Perusing my favorite home for wayward scholars, poets, and wannabe political pundits this morning, I came across this post. I don’t know about the rest of you, but my adolescence had a number of similar moments.
While I was in high school, I worked for several years at a local roller rink. It was the perfect job, really – I got to skate free whenever I wanted, the work was easy, and for some peculiar reason the girls really seemed to dig the bright orange vest and whistle. I mean, REALLY dig it. During the summer, work at the attached waterslide produced an absolutely stunning tan (I’ll let you know when the melanoma shows up). My employment there put me into an entirely different league, so far as the dating scene went.
So, I’m sixteen and skating there one night, and a girl I’d been seeing steadily shows up with her friend – who also happened to be dating my friend. It seemed natural enough to give him a call, and ask him to join us – so we left to pick him up. I skated out to the parking lot, and his girlfriend started begging to drive. Figuring it gave me a good excuse to ride with my date on my lap, I tossed her the keys.
My friend lives, oh, maybe eight miles away. The trip is going fine, we’re all laughing, my girlfriend is indeed riding on my lap, in the passenger seat – a perfect moment. The driver tells a joke, starts to laugh, and I say, “There’s a stop sign up there.” She’s too busy laughing, so I say louder, “Watch out for the stop sign. There’s a stop sign!” Then, I see the truck headed for the intersection from the left.
Moments like this one are eerily reminiscent of those movies they used to scare us with in Driver’s Education. Time really does slow, and you snap into the surreal. I yell “Stop!” She looks up, sees the truck, and (get this) – throws her hand in the air and screams! We hit the truck doing about 30 – the truck was going about forty.

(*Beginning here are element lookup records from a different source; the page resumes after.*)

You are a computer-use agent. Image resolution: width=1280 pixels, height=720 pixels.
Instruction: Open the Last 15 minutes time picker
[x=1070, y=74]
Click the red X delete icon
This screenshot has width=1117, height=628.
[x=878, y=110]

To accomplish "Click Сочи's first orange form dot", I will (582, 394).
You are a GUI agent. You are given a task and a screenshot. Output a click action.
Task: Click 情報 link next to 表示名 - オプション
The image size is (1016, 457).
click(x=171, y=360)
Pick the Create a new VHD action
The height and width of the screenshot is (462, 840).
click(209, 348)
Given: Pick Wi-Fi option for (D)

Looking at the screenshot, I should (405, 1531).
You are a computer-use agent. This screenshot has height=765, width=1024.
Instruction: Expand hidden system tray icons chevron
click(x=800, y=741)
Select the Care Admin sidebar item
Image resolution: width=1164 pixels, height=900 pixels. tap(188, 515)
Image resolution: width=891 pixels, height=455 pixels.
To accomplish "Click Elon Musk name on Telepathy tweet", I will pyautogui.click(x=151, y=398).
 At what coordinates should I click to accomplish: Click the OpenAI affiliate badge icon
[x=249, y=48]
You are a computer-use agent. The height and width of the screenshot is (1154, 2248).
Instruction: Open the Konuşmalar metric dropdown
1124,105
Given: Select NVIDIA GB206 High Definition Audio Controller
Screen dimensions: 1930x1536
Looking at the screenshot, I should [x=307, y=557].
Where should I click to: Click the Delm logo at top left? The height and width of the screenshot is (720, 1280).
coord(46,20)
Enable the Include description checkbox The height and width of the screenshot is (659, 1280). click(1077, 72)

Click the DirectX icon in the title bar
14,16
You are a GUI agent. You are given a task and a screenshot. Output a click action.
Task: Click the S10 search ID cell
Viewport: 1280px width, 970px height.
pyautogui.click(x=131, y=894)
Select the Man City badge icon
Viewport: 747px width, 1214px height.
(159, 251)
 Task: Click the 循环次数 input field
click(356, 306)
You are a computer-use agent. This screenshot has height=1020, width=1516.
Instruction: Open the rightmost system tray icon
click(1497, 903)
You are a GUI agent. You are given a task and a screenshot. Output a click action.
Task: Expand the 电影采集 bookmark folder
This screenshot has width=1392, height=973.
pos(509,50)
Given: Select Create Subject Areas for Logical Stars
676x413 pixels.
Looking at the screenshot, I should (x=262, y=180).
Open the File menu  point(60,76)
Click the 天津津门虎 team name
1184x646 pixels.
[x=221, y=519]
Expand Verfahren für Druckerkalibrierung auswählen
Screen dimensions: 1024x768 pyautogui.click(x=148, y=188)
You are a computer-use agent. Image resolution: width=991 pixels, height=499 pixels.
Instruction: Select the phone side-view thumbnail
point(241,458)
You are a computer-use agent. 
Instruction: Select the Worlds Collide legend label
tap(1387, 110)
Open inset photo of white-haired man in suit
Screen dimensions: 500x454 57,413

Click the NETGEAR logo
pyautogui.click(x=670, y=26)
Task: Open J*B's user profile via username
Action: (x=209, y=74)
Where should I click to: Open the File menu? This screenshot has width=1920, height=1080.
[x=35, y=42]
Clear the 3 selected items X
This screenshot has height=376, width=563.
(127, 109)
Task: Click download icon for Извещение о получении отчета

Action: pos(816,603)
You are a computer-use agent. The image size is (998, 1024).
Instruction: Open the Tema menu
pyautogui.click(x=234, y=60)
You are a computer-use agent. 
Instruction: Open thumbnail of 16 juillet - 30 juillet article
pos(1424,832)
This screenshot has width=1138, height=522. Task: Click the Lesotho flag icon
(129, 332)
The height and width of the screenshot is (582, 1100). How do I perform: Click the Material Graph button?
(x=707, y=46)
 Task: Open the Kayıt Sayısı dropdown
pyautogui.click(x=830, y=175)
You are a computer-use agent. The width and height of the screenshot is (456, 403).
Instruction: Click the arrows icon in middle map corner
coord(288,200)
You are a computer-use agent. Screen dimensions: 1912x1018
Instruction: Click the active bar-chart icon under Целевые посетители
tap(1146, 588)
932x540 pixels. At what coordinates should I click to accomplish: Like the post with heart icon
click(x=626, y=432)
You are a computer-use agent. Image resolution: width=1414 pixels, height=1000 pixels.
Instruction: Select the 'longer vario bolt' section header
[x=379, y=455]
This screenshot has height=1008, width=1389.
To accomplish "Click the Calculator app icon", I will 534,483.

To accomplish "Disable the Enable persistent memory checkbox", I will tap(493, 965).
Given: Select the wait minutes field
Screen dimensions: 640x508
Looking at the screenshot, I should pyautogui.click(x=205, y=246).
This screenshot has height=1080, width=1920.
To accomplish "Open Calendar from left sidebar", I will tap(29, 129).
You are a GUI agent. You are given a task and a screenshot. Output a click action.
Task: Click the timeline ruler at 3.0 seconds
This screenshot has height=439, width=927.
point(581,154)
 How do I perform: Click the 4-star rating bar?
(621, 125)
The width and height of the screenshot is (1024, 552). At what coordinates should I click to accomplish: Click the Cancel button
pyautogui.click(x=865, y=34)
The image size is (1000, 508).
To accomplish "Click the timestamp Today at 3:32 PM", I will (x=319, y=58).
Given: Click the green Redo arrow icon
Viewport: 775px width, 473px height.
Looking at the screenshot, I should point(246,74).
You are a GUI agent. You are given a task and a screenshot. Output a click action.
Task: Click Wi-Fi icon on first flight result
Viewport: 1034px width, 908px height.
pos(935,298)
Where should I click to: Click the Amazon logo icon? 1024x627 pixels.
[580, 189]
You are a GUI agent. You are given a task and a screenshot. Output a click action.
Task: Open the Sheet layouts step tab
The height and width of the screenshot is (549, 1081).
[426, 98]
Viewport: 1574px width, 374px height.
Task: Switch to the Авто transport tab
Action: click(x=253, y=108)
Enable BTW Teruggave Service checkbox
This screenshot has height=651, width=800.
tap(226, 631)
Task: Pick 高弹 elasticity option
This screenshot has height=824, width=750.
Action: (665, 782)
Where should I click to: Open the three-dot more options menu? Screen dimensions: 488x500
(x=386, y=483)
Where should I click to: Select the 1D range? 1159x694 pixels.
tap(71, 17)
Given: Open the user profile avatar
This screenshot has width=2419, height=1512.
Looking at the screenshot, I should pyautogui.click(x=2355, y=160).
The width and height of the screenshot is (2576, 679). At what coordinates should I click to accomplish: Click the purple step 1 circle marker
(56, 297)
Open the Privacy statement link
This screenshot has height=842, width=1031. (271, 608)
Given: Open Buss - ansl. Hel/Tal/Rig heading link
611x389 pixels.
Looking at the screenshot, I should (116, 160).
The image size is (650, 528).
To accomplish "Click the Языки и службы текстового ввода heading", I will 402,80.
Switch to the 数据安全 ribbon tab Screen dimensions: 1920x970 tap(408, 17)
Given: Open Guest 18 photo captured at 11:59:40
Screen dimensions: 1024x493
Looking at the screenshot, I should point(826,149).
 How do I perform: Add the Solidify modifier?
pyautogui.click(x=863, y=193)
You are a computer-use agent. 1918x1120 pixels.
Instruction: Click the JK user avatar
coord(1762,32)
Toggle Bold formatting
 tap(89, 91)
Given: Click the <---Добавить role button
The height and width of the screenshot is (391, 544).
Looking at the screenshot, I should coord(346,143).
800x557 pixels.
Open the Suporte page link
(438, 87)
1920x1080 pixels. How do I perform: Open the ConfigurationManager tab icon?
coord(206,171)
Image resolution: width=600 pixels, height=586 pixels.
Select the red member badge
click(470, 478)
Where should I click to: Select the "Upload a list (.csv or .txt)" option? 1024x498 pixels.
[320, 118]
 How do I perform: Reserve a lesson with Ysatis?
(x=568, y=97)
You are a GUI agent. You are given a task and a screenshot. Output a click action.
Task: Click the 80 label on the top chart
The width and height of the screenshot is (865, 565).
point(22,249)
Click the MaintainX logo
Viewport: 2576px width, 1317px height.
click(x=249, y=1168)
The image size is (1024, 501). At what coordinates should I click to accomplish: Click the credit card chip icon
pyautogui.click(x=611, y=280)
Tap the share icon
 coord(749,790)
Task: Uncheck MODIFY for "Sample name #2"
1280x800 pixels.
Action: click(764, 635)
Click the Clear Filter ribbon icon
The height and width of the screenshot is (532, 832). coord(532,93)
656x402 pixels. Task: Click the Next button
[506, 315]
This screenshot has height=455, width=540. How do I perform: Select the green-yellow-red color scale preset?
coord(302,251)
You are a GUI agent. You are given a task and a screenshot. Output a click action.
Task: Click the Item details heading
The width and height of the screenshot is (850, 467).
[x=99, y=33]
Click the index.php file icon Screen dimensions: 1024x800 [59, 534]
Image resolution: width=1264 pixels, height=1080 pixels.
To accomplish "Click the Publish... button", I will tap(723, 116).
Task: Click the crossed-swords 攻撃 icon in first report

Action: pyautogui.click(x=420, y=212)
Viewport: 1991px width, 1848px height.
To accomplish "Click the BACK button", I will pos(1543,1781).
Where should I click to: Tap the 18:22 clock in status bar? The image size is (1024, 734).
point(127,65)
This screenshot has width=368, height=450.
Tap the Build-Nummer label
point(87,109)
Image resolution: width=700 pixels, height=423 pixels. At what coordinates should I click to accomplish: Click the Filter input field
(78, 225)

So, my hot little VW Rabbit (totaled – as was the truck) is reeling slowly away, and I yell at her to brake. She screams “I am, I am!” But we’re not slowing at all; I look down and she’s pumping the clutch. We roll casually through the intersection (while I yank the emergency brake with no discernable effect), across some guy’s lawn, and hit his truck (truck number two) right behind the driver’s side door – right where the frame would be most damaged.
I open my door, go sprawling out onto the grass, and the guy comes out of his house, takes one look at me, and says, disgusted, “Roller skates! He was wearing roller skates!”
His mistake in identifying me as the driver caused some trouble, later, but not as much as the discovery that the girl driving was only fifteen (who knew?). My girlfriend? She broke up with me two weeks later – while I was lying in bed with a concussion (another story).
My father, capable of being an intensely judgmental and disapproving man, came to the scene, ascertained everyone was all right, worked out all the arrangements with the police, other driver, and man whose truck we’d impolitely rammed while parked innocuously in his driveway. He never yelled at me – even when he found out about the girl’s age – and he didn’t really punish me. It was his brightest moment as my father, really – he understood that lowering the boom on me, when I was already traumatized, would only make matters worse. He took the opportunity instead to model how such matters are best handled. It’s a lesson I took to heart.
My answer to the question at hand, by the way, is that I would certainly not lie for my son. The world is a scary place, but our fear of catastrophe so often outweighs the reality of actual challenges, and undermines out ability to effectively cope with disaster. By encouraging my teenage son to retreat from responsibility, I’d be teaching him a powerful lesson about the manner in which crises should be handled – a lesson I don’t want him to learn, least of all from me. What I would do is help him navigate it – be with him while we talked to police and insurance agents, hire an attorney if need be, and help him find ways to cope with the consequences.
Because that’s how you support the ones you love in difficult times – by encouraging or facilitating an accurate assessment and effective response that neither exaggerates the scope of the crisis, nor minimizes it.
Thanks dad.
4 comments:
great story. thanks for posting it.
Have you told your dad this? Print it out and put it in a Christmas card or something. It's a great story, and it will make him happy.
Thanks, DC - that's a great suggestion.
He's impossible to buy for, anyway.
just curious: did you take dawn's suggestion?